But in life, we don’t get to talk to the dead and they don’t get to answer us. It is ironic that this is the week I have been invited to deliver this D’Vor Torah, because I contemplate this question often when I speak to groups about bullying. Since 2007 I have chosen to take on the cause of helping others cope with the pain and suffering they feel from being bullied. I speak to groups and have a website of stories and information to try to help others. I started this to help myself, because I too had been a victim of bullying as a child and knew the long-term suffering this was bringing to others. I realized that the theme I would share when I spoke was one of trying to teach and promote empathy and find forgiveness. Because it is in heart and head that we carry the burden of the pain of cruelty and also the guilt of what we did. I had no idea in 2007 how this decision would change my life.

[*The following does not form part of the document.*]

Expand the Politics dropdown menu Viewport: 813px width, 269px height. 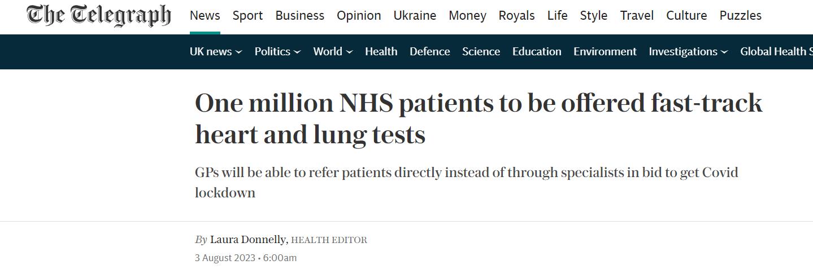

I decided my first action would be to write down all of the stories I remembered from those years of bullying. I grew up in Lexington, Massachusetts in the 1970s and this is where it all took place. This is important later. I wrote my stories onto a website. I did it just for me to release these things from me and put them to rest. But it would not be so easy. A few years later, I was invited to speak about my stories. This was also very difficult and the pain of those memories would come back to me. You see, I believe we never really forget the wrongs done to us, we just store them in the back of our minds and put them in a deep place. But they build over time and without the apology, without someone making amends, I believe they make us a harder person. But over the last five years, it seems many have found my site and find hope in the words posted there. What I never expected was that those people I knew in Lexington would find my stories as well and that I would have to confront these words. . .I’m sorry.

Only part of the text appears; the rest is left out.